Trotz langer Stöberei bei Beckhoff und im Forum ist mir noch nicht klar, wie ich bei Beckhoff eine einfache Visu hinkriege.

Aufbau 1:
EK1100 mit einigen E/A
IPC mit TwinCAT PLC
Auf dem PC läuft ein ausgewachsenes XP mit einem C++-Programm welches per ADS Daten aus der SPS liest (Messwerte zur graphischen Anzeige und Bewertung) und ein Ergebnis an die SPS zurückbringt.
Die notwendige Bedienoberfläche (Betriebsarten, Handbedienung, Störmeldungen...) für meine Prüfmaschine möchte ich ungern auch in die C++-Hochsprache ziehen, dann muss ich ja für jede Taste das ADS anschmeißen.
Kann ich hier zusätzlich noch eine einfach zu projektierende Visu auf den XP-PC ziehen? Wenn ja welche RT-Lizenzen brauche ich, was wäre die Projektierumgebung? Falls nein kann ich einen Beckhoff CP danebenstellen und mit diesem visualisieren und wie würde das dann gehen?

Aufbau 2:
Beckhoff-Hutschienen-PC mit XPe + TwinCAT und einigen E/A
IPC mit ???
Auf dem PC wieder das ausgewachsene XP mit einem C++-Programm und SPS-Datenzugriff per ADS. Brauche ich für den PC RT-Lizenzen für den
ADS Datenzugriff?
Kann ich hier zusätzlich noch eine einfach zu projektierende Visu auf  den XP-PC ziehen? Wenn ja welche RT-Lizenzen brauche ich, was wäre die  Projektierumgebung? Falls nein kann ich einen Beckhoff CP danebenstellen  und mit diesem visualisieren und wie würde das dann gehen?

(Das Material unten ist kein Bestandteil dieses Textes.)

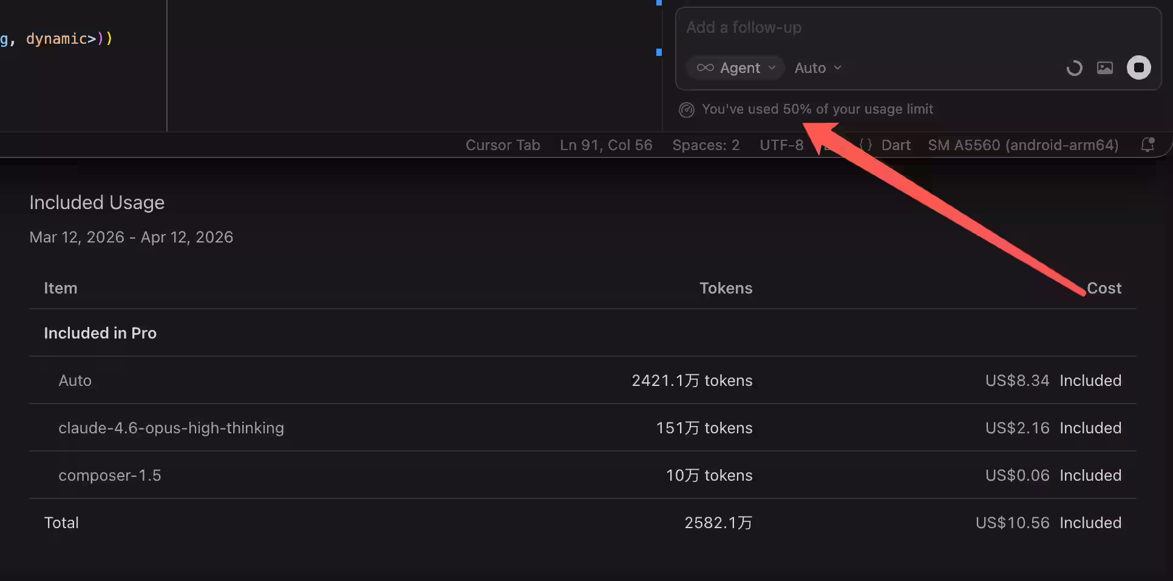Image resolution: width=1173 pixels, height=581 pixels.
Task: Open the Auto model dropdown
Action: (817, 67)
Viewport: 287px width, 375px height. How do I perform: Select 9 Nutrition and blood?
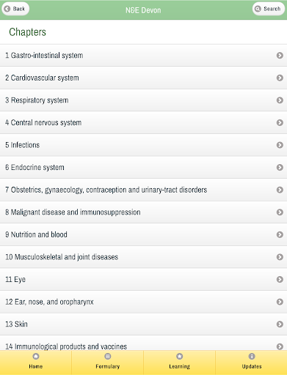point(143,234)
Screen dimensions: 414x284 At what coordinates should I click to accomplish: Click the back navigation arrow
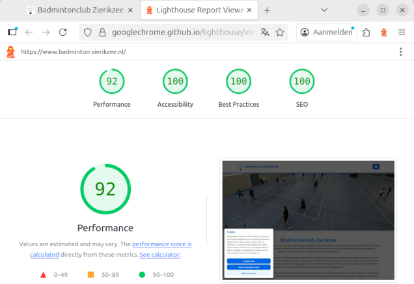(x=29, y=32)
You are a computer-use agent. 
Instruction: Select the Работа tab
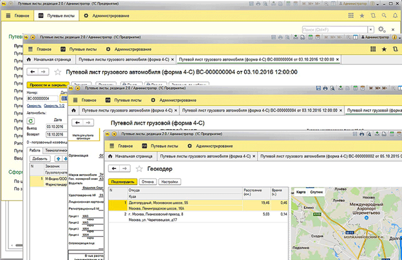point(35,149)
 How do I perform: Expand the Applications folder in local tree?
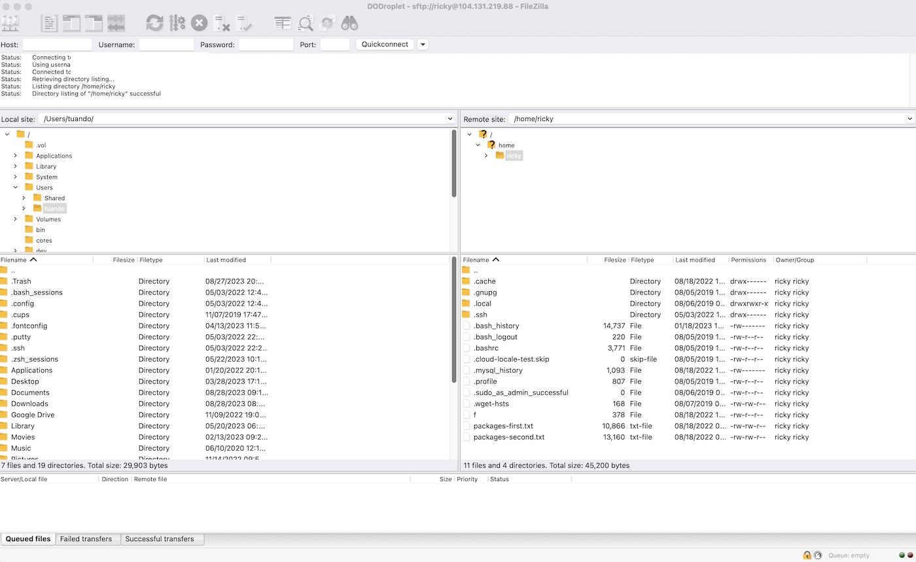[16, 156]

Danke für Eure Unterstützung + Gruß
Hahnus


----------



## Voxe (8 Oktober 2011)

Hallo,

zu 1: Du hast einen IPC mit XP-pro und kommunizierst eh über ADS.

Ich würde die Bedienung auch mit der Hochsprache machen. Eine Variable schreiben kostet dich in der Hochsprache drei Zeilen Quellcode.

Als Lizenz, brauchst du nur eine TwinCAT-PLC, kostet um die 1000 Euro und das wars.

zu 2: bleibe bei Ansatz 1 *ROFL*

Gruß Voxe


----------



## Voxe (8 Oktober 2011)

Hallo nochmal,

wenn ich alles richtig verstanden habe, ist deine Anwendung nicht zeitkritisch, meine du brauchst keine Echtzeit.

In dem Falle würde ich lieber einen BK9000, kostet etwas mehr, verwenden und ihn nicht im Realtime-Mode ansprechen. Der Vorteil wäre, du blockierst dir nicht den Ethernet-Port. Im Virtual-Mode ist das eigentlich fast Echtzeit.

Gruß, Voxe


----------



## Hahnus (8 Oktober 2011)

Erstmal Danke für Deine Unterstützung am Samstag.

Anwendung:
Ich habe ein paar Encoderklemmen und Analogeingänge, deren Werte ich min. aller 1ms in der SPS speichern möchte --> Prüfung aktiv.
Nach der Prüfung möchte ich die ungefähr 12000 Werte per ADS in die Hochsprache holen, visualisieren, bewerten und muss natürlich auch der SPS das Bewertunsergebnis übergeben (ein paar Bits).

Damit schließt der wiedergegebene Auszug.